Stored data entries
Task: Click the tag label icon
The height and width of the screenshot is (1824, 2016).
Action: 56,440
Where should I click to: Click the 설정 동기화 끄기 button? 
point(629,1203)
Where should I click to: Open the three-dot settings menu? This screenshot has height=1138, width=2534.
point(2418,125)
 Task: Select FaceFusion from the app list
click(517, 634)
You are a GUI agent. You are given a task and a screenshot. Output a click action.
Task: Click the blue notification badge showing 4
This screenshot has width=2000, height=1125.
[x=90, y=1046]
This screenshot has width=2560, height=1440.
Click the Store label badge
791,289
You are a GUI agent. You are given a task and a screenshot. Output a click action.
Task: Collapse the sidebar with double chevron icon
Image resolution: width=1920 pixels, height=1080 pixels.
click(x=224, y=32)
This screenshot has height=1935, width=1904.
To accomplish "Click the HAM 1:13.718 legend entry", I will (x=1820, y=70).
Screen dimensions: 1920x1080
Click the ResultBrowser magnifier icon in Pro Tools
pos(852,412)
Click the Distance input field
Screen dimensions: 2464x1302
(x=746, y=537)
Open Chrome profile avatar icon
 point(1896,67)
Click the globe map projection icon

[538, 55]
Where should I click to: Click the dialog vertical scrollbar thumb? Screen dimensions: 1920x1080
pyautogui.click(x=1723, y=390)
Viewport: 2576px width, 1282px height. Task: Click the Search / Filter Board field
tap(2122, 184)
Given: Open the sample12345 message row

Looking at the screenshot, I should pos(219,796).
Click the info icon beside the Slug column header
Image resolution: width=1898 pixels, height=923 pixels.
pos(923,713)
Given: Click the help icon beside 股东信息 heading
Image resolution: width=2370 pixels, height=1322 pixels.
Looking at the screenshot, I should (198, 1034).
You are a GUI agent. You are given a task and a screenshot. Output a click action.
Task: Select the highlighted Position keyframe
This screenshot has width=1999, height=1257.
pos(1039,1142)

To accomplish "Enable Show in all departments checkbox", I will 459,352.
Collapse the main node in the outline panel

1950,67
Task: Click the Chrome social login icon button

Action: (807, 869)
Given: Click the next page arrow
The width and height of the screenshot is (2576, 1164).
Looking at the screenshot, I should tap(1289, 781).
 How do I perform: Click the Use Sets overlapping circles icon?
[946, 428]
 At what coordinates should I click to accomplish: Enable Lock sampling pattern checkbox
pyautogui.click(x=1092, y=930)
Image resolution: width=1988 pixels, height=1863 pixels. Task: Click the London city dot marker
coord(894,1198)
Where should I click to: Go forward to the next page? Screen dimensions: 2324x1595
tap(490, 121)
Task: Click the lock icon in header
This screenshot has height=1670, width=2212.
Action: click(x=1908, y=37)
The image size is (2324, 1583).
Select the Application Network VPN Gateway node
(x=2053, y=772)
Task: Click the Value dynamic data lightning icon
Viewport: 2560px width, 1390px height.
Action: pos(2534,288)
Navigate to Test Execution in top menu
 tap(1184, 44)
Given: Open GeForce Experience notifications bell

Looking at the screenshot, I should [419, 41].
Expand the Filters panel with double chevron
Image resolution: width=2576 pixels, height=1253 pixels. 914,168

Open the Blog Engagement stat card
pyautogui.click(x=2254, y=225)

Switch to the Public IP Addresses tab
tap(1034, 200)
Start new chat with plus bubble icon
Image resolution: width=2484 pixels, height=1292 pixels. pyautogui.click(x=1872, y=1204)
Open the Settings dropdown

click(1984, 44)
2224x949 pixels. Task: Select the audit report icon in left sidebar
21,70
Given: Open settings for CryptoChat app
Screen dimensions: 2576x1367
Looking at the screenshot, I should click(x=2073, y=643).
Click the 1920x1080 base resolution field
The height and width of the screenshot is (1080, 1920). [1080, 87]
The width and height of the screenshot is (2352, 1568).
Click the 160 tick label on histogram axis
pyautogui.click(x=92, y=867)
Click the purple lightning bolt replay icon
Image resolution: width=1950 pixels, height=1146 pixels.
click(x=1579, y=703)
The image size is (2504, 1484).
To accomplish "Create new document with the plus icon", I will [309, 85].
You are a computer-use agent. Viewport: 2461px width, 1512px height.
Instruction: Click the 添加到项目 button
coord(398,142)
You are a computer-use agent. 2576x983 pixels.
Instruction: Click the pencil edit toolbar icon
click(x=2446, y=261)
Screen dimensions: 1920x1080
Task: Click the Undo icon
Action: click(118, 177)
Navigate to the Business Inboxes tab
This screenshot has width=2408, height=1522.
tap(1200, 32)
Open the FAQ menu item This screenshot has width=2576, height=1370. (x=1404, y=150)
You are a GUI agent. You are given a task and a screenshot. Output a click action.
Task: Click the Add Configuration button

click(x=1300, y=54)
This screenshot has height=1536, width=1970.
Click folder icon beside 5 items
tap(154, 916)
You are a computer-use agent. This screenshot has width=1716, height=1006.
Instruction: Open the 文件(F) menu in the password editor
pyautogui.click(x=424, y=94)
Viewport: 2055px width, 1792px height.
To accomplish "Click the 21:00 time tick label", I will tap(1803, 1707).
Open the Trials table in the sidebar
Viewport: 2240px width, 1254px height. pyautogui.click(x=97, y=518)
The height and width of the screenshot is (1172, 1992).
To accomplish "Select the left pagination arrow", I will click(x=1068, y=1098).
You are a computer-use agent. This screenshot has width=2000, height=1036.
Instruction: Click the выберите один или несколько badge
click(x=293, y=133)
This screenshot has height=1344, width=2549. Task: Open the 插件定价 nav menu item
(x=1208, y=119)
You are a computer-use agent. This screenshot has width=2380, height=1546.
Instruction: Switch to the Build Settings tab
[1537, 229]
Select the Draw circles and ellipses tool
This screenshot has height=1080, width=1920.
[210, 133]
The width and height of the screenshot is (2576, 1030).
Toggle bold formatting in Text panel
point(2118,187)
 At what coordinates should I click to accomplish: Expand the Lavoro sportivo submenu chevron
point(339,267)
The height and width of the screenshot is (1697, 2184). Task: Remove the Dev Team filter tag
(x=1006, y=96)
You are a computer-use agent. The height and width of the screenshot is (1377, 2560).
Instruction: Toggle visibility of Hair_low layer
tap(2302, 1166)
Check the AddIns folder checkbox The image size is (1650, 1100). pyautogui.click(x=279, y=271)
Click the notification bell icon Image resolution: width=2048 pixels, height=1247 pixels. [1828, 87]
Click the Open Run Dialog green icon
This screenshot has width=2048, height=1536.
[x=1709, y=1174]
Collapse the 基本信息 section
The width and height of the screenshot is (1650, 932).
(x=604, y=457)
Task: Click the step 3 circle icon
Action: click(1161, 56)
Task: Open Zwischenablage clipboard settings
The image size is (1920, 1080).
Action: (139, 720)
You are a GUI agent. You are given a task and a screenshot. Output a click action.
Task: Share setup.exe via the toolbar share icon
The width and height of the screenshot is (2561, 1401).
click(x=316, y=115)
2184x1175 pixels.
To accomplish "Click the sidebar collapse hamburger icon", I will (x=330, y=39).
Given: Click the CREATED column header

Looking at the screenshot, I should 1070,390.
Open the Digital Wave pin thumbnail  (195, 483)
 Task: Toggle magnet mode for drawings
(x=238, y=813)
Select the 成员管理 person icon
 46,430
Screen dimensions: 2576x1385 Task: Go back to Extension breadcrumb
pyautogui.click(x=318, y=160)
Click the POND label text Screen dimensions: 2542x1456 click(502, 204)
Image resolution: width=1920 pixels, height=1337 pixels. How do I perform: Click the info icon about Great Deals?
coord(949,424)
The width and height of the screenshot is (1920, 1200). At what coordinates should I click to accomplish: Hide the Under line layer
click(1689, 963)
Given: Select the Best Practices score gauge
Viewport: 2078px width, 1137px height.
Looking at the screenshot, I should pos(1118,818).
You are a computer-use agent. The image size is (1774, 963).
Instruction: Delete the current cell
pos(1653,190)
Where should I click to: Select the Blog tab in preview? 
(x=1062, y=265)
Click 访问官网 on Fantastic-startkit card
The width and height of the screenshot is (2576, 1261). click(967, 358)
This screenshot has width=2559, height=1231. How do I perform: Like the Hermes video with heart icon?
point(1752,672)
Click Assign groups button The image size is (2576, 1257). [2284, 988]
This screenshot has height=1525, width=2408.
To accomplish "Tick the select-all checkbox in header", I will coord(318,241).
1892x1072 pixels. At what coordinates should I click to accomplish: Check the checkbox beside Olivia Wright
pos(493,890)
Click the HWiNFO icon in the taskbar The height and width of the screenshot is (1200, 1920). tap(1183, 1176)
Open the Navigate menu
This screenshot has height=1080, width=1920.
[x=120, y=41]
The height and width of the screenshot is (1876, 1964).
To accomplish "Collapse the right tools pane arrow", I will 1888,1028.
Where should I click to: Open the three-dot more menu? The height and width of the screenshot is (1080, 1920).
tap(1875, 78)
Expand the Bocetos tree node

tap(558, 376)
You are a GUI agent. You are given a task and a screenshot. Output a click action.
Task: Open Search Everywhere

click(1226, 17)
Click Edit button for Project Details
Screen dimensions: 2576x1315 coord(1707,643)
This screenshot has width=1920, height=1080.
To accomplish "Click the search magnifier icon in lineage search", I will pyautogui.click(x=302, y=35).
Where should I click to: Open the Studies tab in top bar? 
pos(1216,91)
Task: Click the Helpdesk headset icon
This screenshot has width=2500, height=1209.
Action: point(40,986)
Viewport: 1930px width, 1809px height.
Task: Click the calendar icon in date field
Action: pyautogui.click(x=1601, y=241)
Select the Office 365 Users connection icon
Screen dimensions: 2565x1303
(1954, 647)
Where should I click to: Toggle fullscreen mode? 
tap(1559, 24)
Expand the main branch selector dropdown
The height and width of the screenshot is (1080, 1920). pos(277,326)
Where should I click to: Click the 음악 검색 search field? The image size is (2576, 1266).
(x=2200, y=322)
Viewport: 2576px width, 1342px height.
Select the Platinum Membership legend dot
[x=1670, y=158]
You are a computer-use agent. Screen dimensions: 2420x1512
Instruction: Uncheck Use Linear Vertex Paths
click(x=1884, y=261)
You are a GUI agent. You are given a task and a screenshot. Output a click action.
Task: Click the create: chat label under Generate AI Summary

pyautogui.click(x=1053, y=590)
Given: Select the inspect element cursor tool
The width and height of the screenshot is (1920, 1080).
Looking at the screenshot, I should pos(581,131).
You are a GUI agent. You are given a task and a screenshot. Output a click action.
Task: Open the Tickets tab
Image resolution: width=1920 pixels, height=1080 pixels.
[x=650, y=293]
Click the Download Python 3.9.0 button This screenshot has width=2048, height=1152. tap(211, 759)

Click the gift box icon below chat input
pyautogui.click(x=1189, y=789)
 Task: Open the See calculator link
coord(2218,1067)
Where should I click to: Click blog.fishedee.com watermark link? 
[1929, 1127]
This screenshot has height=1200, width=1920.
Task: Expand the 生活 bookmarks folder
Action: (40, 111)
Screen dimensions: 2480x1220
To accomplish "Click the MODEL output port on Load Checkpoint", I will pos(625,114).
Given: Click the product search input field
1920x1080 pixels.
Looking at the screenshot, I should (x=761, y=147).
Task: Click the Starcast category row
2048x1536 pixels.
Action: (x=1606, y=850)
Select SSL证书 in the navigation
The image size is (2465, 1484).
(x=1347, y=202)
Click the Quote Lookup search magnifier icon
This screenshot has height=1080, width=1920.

**Problem details**
Every line in the data above that includes the word "computer" should be copied.

**Result of this task**
You are a computer-use agent. Viewport: 2461px width, 1512px height.
You are a computer-use agent. 2576x983 pixels.
You are a computer-use agent. This screenshot has width=1716, height=1006.
You are a computer-use agent. This screenshot has width=2000, height=1036.
You are a computer-use agent. This screenshot has width=2380, height=1546.
You are a computer-use agent. The height and width of the screenshot is (1377, 2560).
You are a computer-use agent. The image size is (1774, 963).
You are a computer-use agent. Screen dimensions: 2420x1512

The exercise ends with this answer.